Le retour d’expérience de Sebastian Voltz

Trois mois de vie monastique se résument à une seule journée. Réveillé au tambour, un long zazen démarre la journée, suivi d’une cérémonie, des Oryokis, du ménage, du thé, du Samu,du   déjeuner, de la sieste, d’un autre Samu, d’un autre thé, d’un repos, du dîner, du bain et d’un zazen avant de se coucher.

Bien sûr, les tâches et les responsabilités varient, les saisons et la sangha se  transforment, de nouveaux évènements et cérémonies ponctuent les mois. Mais chaque jour, par le rythme et les actions faites ensemble, notre attention se maintient du lever au coucher, le mental calmé par la fluidité d’une journée où il n’y a plus à choisir.

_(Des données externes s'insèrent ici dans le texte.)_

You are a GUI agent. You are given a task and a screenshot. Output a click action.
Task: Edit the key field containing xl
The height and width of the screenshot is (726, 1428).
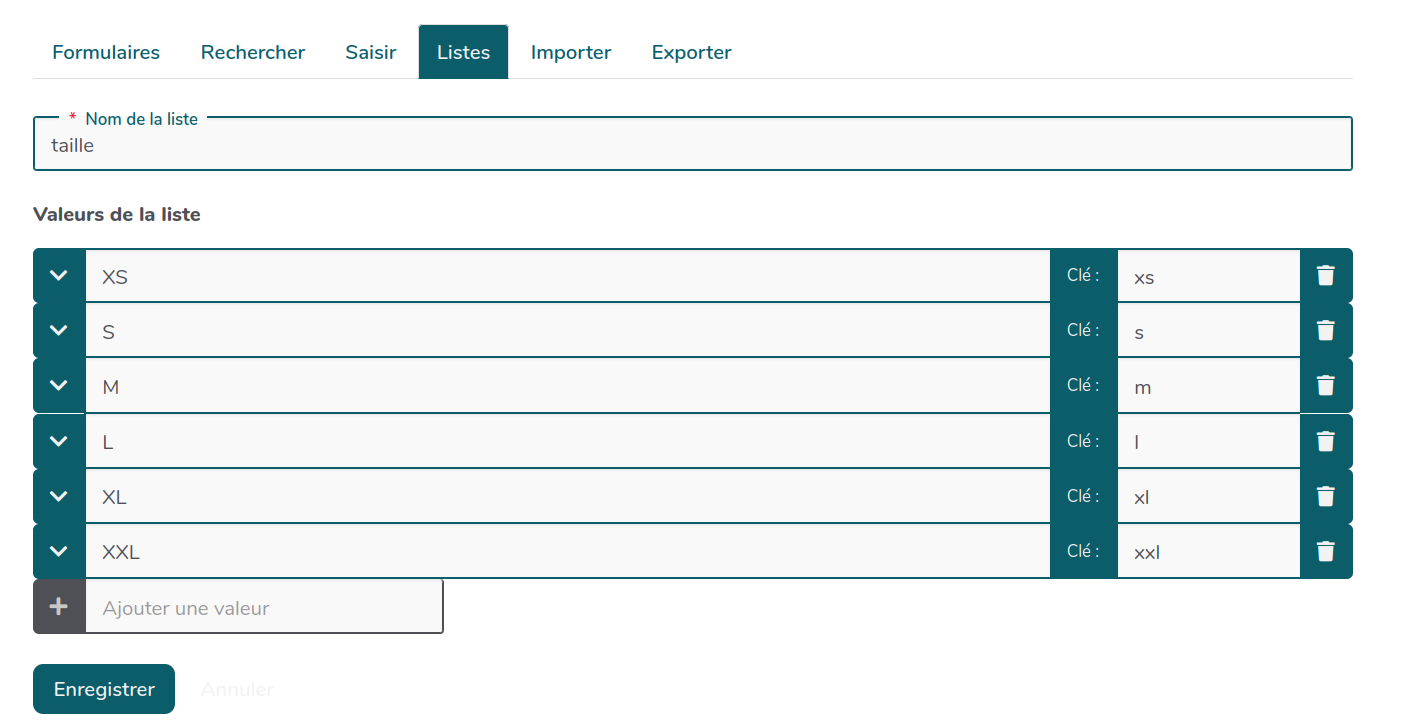point(1208,497)
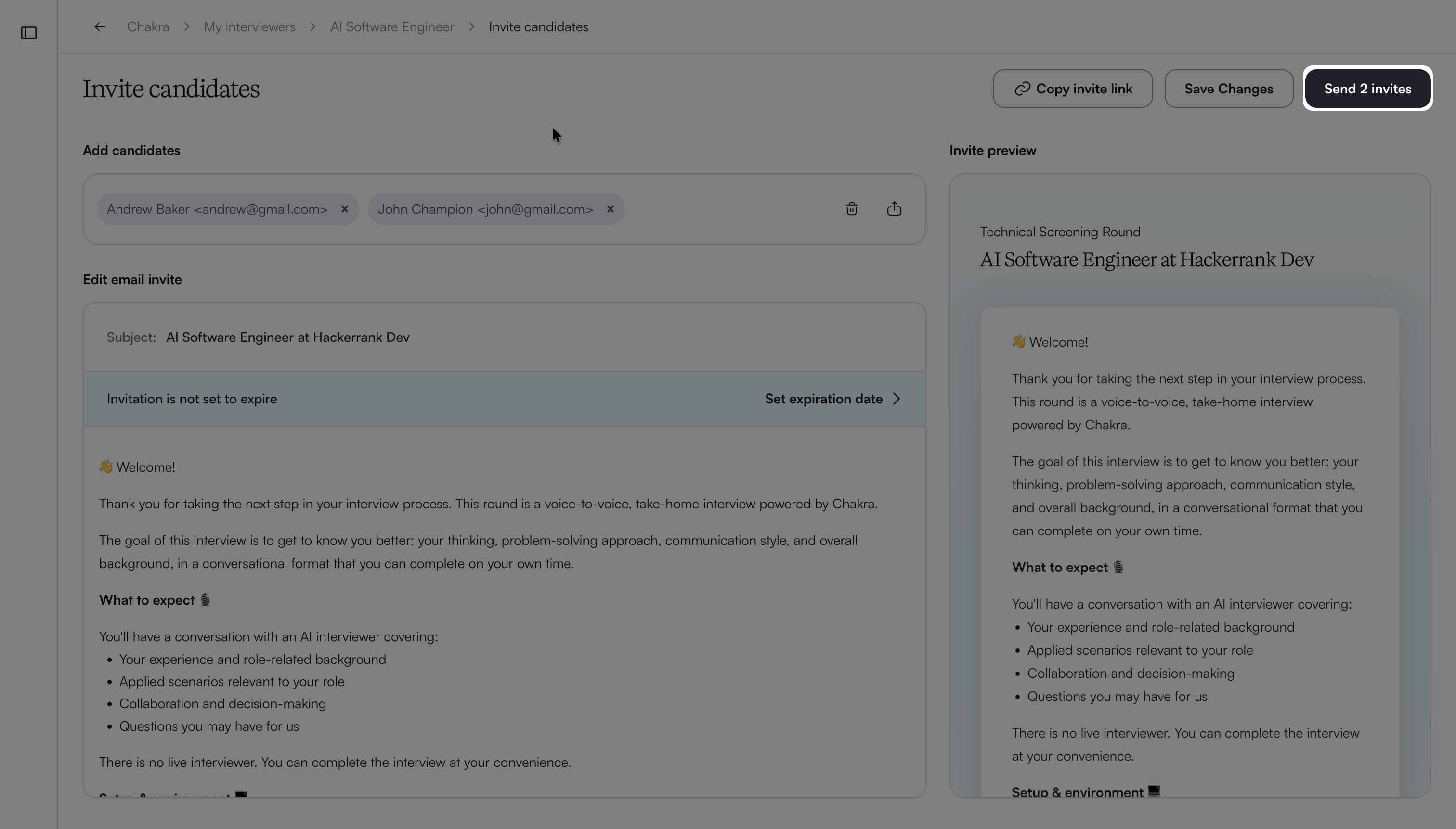This screenshot has height=829, width=1456.
Task: Click the email Subject field
Action: tap(504, 337)
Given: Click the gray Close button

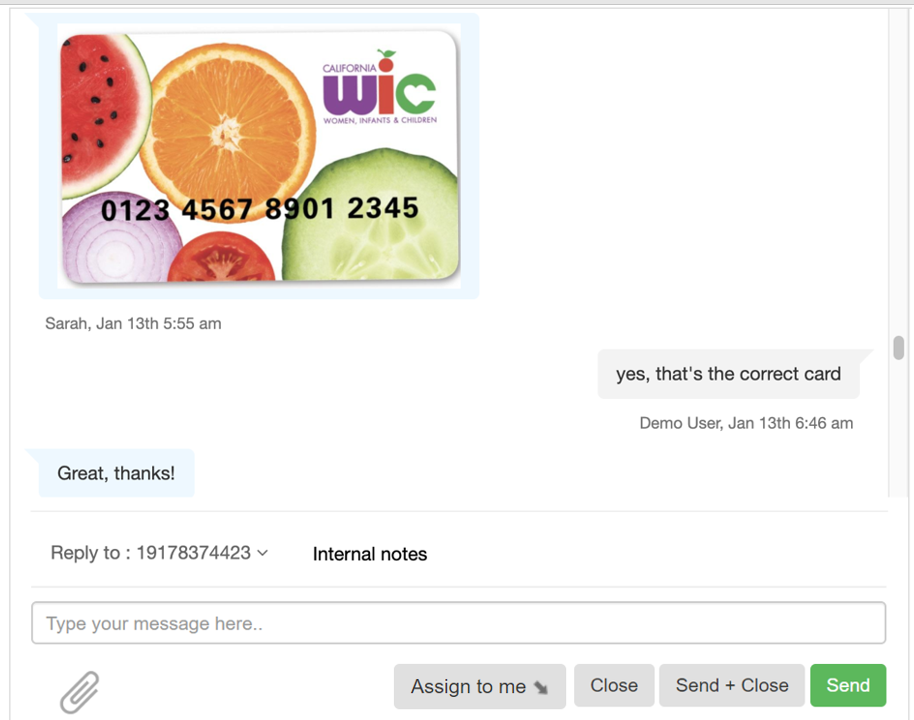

De jour en jour, la pureté invisible de notre vie quotidienne transforme silencieusement notre corps et notre esprit.

Nos « personnes » se rebellent, des pensées négatives jaillissent – ennui, plaintes, lassitude, critiques des autres et du « système » -, le corps s’accommode parfois avec difficulté à la pratique, les voix montent de temps en temps, un conflit peut surgir. Le plus souvent, ces maux sont emportés par le flot continu et puissant du rythme des journées.

Je suis arrivé dans le dernier tiers de  l’Ango de printemps puis suis resté pendant l’été pour compléter la période officielle des trois mois. La période de l’Ango est intense, avec la présence d’une vingtaine d’Angoshas ainsi que celle des visiteurs occasionnels. A l’issue de l’Ango, le rythme se détend quoique les activités restent identiques. Arrivent alors les mois de Juillet et d’Août avec la chaleur humide et les typhons. Typhon  exceptionnel cette année, le fleuve déborde et nous voilà avec pelle et brouette à déblayer un temple affilié.

Le mois d’Août est aussi le grand moment d’Obon, les cérémonies pour les esprits défunts. Jean-Marc Genzo et moi-même avons pu ainsi aider à l’organisation et assister à plusieurs cérémonies dans les temples. Nous avons circulé aussi de maison en maison, au milieu des rizières en pleine montagne ou bien dans le fond des vallées, pour chanter le Daishu et le Kanromon face à l’autel des ancêtres.

Trois mois, jamais je n’avais « coupé » aussi longtemps de la vie mondaine. Une fois rentré, les accueils varient entre la curiosité et la surprise face au corps aminci, au visage au sourire clair. Par la répétition, ces trois mois se résument finalement à une seule journée, et cette journée s’est évanouie dans le fil de l’attention continue. Il ne reste maintenant que quelques rêves, aux couleurs vives de la réalité, et la vie à Tokyo continue comme si presque rien n’avait changé.